Ich weiß, dass es mit dieser einfachen Antwort nicht getan ist, denn dann wäre die Therapie um einiges einfacher, und doch hoffe ich, es hilft euch vielleicht: ich habe vor allem im Nachhinein mit vielen Menschen geredet, und siehe da: zahlreiche hatte schon einmal eine „abnorme“ Idee, hatte ein Bild vor sich, in dem er sich selbst oder geliebte Menschen verletzte, tötete oder mit den abwegigsten Personen den abwegigsten Sex hatte. Das ist normal, das Gehirn macht nun mal ab und zu solche Gedankenspiele, und der einzige Unterschied zwischen den „gesunden“ Menschen und Neurotikern ist, dass die „anderen“ diesen Gedanken als normal abstempeln.
Siehe 1. – ein Neurotiker ist meistens der letzte, der je eine der Handlungen, die er auszuführen fürchtet, tatsächlich ausführt.
4. Konfrontation als wirksamste Therapie (das bezieht sich vor allem auf meine Erfahrung mit Waschzwang)
Und ich weiß, wie hart dieser Satz klingt. Wann immer mein Psychologe den Vorschlag gemacht hat, habe ich abgelehnt. Und doch muss ich sagen: Es ist die wirksamste Therapie.
Bei mir kam es dazu, dass meine damalige Beziehung auch aufgrund der Zwänge in die Brüche ging. Das war der Moment, in dem ich wusste, ich muss mich entscheiden – mich der Angst stellen oder meinen Partner verlieren. Ich denke, mir ist in dem Moment klar geworden, dass es tatsächlich noch schlimmere Dinge gibt, als die Angst vor nichtausgeführten Zwangshandlungen. (Je mehr Konfrontationen man hinter sich bringt, desto klarer wird einem das auch.)

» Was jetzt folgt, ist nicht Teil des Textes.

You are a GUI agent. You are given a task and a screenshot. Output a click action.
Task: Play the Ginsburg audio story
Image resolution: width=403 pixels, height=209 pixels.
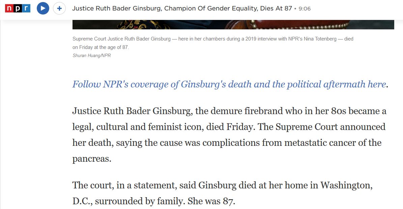pyautogui.click(x=43, y=8)
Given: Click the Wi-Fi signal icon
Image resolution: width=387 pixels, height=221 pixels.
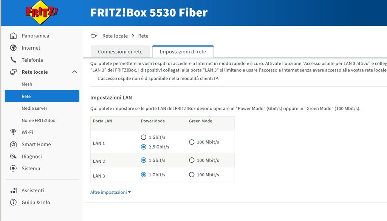Looking at the screenshot, I should [14, 132].
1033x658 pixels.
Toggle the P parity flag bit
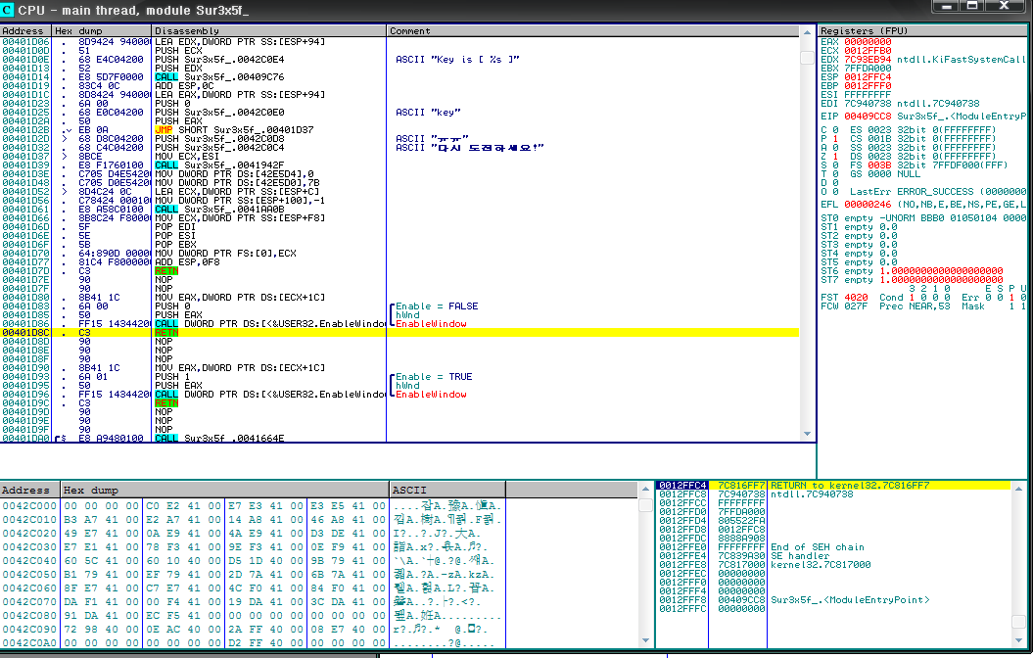pos(835,138)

Ich weiß genau wie unglaublich das klingt, doch wenn ihr es schafft, eine Handlung bewusst zu unterlassen, entspricht die tatsächliche Panik nach einer kurzen Zeit nicht mehr den Erwartungen, es ist viel besser! Traut euch!
Ich denke nicht, dass man mit den schlimmsten Ängsten beginnen sollte und ich finde es auch okay, zunächst Vertraute um Rat zu bitten, sich sagt, dass ihnen auch nichts passiert ist und letztendlich das Risiko eingeht. Natürlich soll man irgendwann selbst die Verantwortung übernehmen, aber oft kann man sich auch ableiten „Person X hat im Fall Y bewusst so gehandelt. Ich weiß dass er/sie ein guter/verantwortungsvoller/verlässlicher Mensch ist. Dann kann/darf ich das jetzt auch, ohne mir Vorwürfe machen zu müssen.“
Ich weiß wie unglaublich anstrengend das ist, doch einige Zeit nach der nicht erledigten Handlung dämmert es einem, dass das Risiko tatsächlich unwahrscheinlich gering war und man es, ohne sich Vorwürfe machen zu müssen, eingehen darf. Und das Gefühl ist mehr wert als alles Geld der Welt!
Ich bin außerdem überzeugt, dass man sich an immer „schwierigere Projekte“ herantrauen kann. Das erste „Anfassen“ von zunächst „leicht konterminierten“ Gegenständen hat dann eine richtige Lawine ins Rollen gebracht. Man fühlt sich auf einmal unglaublich stark!
Ich schätze innerhalb eines Vierteljahres waren die „härtesten Angewohnheiten“ weg, und etwa nach einem ganzen Jahr habe ich kaum einen Gedanken mehr an die Zwänge verschwendet, bis auf ein paar Erinnerungen.
5. Therapie
Mir persönlich hat eine Gesprächstherapie tatsächlich sehr geholfen. Falls Ihr noch nicht in Behandlung seid, schreckt nicht davor zurück und schämt euch nicht. Kein Forum kann eine speziell ausgebildete Person ersetzen, die Eurer Geschichte unvoreingenommen begegnet und individuell auf Euch eingehen kann.
Allerdings habe ich zwischendurch den Psychologen gewechselt, mit der ersten hatte ich irgendwie keine Verbindung, aber der zweite hat mir tatsächlich eine ganz neue Sicht auf die Dinge ermöglicht.